- **Task instructions**: Exact repetition of every entry is required.

Records from a dataset:
------------------------------
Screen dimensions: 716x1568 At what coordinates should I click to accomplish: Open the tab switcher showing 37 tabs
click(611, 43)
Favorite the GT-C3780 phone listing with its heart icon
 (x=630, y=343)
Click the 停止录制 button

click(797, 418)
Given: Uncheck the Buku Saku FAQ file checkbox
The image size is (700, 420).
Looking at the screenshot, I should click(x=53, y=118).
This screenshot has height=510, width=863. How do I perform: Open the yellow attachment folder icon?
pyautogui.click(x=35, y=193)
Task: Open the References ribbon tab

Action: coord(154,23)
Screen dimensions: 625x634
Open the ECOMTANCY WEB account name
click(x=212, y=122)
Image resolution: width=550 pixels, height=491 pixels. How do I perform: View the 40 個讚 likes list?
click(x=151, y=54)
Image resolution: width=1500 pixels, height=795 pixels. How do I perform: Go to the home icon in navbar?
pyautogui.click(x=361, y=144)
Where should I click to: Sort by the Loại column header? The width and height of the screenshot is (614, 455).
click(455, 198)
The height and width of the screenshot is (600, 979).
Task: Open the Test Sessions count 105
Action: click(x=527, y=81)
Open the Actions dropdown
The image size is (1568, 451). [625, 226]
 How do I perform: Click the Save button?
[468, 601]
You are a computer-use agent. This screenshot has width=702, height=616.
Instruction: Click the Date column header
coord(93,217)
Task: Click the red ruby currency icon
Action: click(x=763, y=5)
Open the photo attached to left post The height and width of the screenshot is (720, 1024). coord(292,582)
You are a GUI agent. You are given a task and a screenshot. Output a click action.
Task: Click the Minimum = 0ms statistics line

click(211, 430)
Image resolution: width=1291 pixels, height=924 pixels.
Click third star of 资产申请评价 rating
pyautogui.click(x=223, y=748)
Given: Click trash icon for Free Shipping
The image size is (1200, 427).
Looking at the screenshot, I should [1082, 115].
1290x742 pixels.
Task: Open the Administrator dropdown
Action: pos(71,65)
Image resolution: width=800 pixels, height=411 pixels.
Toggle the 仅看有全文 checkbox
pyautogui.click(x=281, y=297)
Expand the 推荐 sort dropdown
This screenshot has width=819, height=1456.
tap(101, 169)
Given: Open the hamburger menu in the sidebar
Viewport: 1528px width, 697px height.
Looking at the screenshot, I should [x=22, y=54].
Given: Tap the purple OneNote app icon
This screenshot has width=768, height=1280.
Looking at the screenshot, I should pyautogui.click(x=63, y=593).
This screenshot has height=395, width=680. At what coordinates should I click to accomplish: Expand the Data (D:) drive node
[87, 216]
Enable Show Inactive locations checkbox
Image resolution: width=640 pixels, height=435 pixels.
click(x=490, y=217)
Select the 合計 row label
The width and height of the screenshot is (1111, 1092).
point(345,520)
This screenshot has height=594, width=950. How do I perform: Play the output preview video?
------------------------------
- **Output**:
Screen dimensions: 716x1568 At what coordinates should I click to accomplish: Open the tab switcher showing 37 tabs
click(611, 43)
Favorite the GT-C3780 phone listing with its heart icon
 (x=630, y=343)
Click the 停止录制 button

click(797, 418)
Given: Uncheck the Buku Saku FAQ file checkbox
The image size is (700, 420).
Looking at the screenshot, I should click(x=53, y=118).
This screenshot has height=510, width=863. How do I perform: Open the yellow attachment folder icon?
pyautogui.click(x=35, y=193)
Task: Open the References ribbon tab

Action: coord(154,23)
Screen dimensions: 625x634
Open the ECOMTANCY WEB account name
click(x=212, y=122)
Image resolution: width=550 pixels, height=491 pixels. How do I perform: View the 40 個讚 likes list?
click(x=151, y=54)
Image resolution: width=1500 pixels, height=795 pixels. How do I perform: Go to the home icon in navbar?
pyautogui.click(x=361, y=144)
Where should I click to: Sort by the Loại column header? The width and height of the screenshot is (614, 455).
click(455, 198)
The height and width of the screenshot is (600, 979).
Task: Open the Test Sessions count 105
Action: click(x=527, y=81)
Open the Actions dropdown
The image size is (1568, 451). [625, 226]
 How do I perform: Click the Save button?
[468, 601]
You are a computer-use agent. This screenshot has width=702, height=616.
Instruction: Click the Date column header
coord(93,217)
Task: Click the red ruby currency icon
Action: click(x=763, y=5)
Open the photo attached to left post The height and width of the screenshot is (720, 1024). coord(292,582)
You are a GUI agent. You are given a task and a screenshot. Output a click action.
Task: Click the Minimum = 0ms statistics line

click(211, 430)
Image resolution: width=1291 pixels, height=924 pixels.
Click third star of 资产申请评价 rating
pyautogui.click(x=223, y=748)
Given: Click trash icon for Free Shipping
The image size is (1200, 427).
Looking at the screenshot, I should [1082, 115].
1290x742 pixels.
Task: Open the Administrator dropdown
Action: pos(71,65)
Image resolution: width=800 pixels, height=411 pixels.
Toggle the 仅看有全文 checkbox
pyautogui.click(x=281, y=297)
Expand the 推荐 sort dropdown
This screenshot has width=819, height=1456.
tap(101, 169)
Given: Open the hamburger menu in the sidebar
Viewport: 1528px width, 697px height.
Looking at the screenshot, I should [x=22, y=54].
Given: Tap the purple OneNote app icon
This screenshot has width=768, height=1280.
Looking at the screenshot, I should pyautogui.click(x=63, y=593).
This screenshot has height=395, width=680. At what coordinates should I click to accomplish: Expand the Data (D:) drive node
[87, 216]
Enable Show Inactive locations checkbox
Image resolution: width=640 pixels, height=435 pixels.
click(x=490, y=217)
Select the 合計 row label
The width and height of the screenshot is (1111, 1092).
point(345,520)
This screenshot has height=594, width=950. How do I perform: Play the output preview video?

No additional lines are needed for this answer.